The sound and the fury

Another week blows by. All kinds of stuff. Stuff with the family: one kid bought a new house; another had an operation. We are hoping for more changes to come.

The parade of clients. Three didn't come because they said they had the flu. How many hysterical? Just as well.

Began with the woman who had left the bad relationship, gained confidence and is now leaving the bad job for a much better one. Bu† she has to leave me to take the job. Moving on. The woman on crutches with seizures. We talk of horror movies. The guy waiting for his disability hearing, still has to see three more MDs. The woman who began computer dating at 48, is IMing six guys at once. MT is sober for a year. JR for six months. TL for two weeks, but he's lying. One couple is still fighting over whose job it is to parent the other (no one wins that). Another couple has decided not to revisit the same argument they had three years ago. It's good I didn't leave town.

The week ends with SS. He holds the current spot in what somehow has come to be a long line of those who take the last, late in the evening appointment. Somehow I put them there. They are usually male, but not always. They have always been smart, accomplished, a bit overly intellectual, well read, and depressed. They usually have been raised by accomplished, emotionally distant, disapproving, often alcoholic parents. They have been married or divorced themselves, but often did not have children. Two had recently been treated with cancer.

The theme that they all have in common is that life, as they have experienced it and have come to understand it, is meaningless. What they have accomplished has not gotten them what they want. Despite houses, cars, big incomes, beautiful wives, they often have felt like phonies and failures. People have let them down, or worse. They feel distant and lost.

The other feature they have in common is that they have all love coming to therapy. Those who are a bit too vain, love to come and complain and have me take their complaints seriously for an hour. But for most of them, it is the first time they got to feel what it is like to be in a supportive relationship. That part is nice. It takes about six months for them to begin to feel it, and another three months for them to understand what it is.

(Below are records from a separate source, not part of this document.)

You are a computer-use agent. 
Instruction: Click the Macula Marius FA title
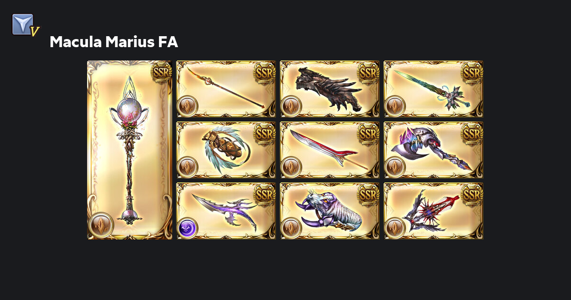tap(114, 42)
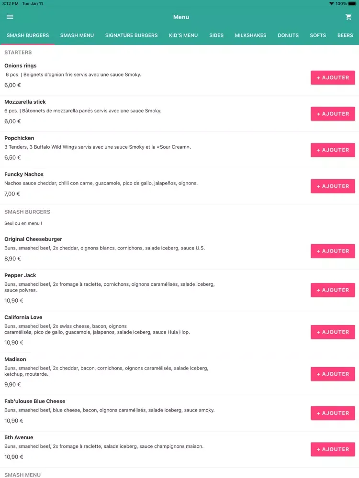Add Original Cheeseburger to cart
This screenshot has height=478, width=359.
(333, 251)
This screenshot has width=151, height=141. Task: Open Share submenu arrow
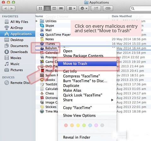[112, 100]
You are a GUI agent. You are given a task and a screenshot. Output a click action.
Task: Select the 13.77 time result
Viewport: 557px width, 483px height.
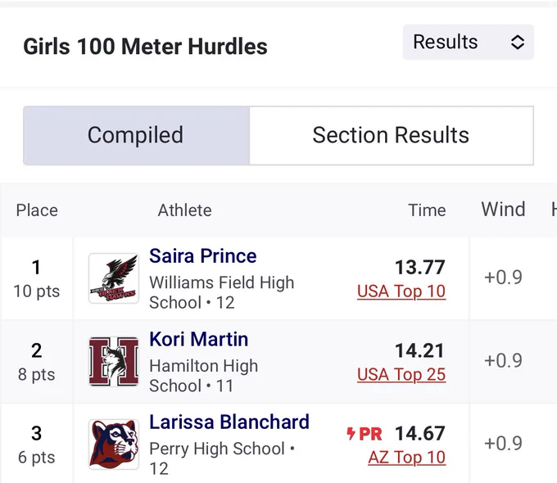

Then comes the long process of getting to to believe that they can not only find someone else whom they can trust, who can be supportive to them, but that there are even more rewards in being the one who is kind, understanding and supportive. That, if you do things right, and choose right, and then become invested in a relationship, all of the craziness of the world, all of those things that they so accurately see as greed, violence, betrayal, and wickedness, seem like they are "out there" and are just part of the parade. They are no longer the feelings that live inside.

This is very gratifying.

But, then, after my last appointment, I want to go home, sit alone in the dark, and have a drink. I don't want nobody bothering me no more.

2 comments:

Warped Mind said...

Once again you have cut to the heart of the problem. I know so many men (and a few women) that fit this description.

Amanda said...

The hardest for people in healing professions (and parents of disabled children alike) is learning how to replenish ones energy at the end of the day.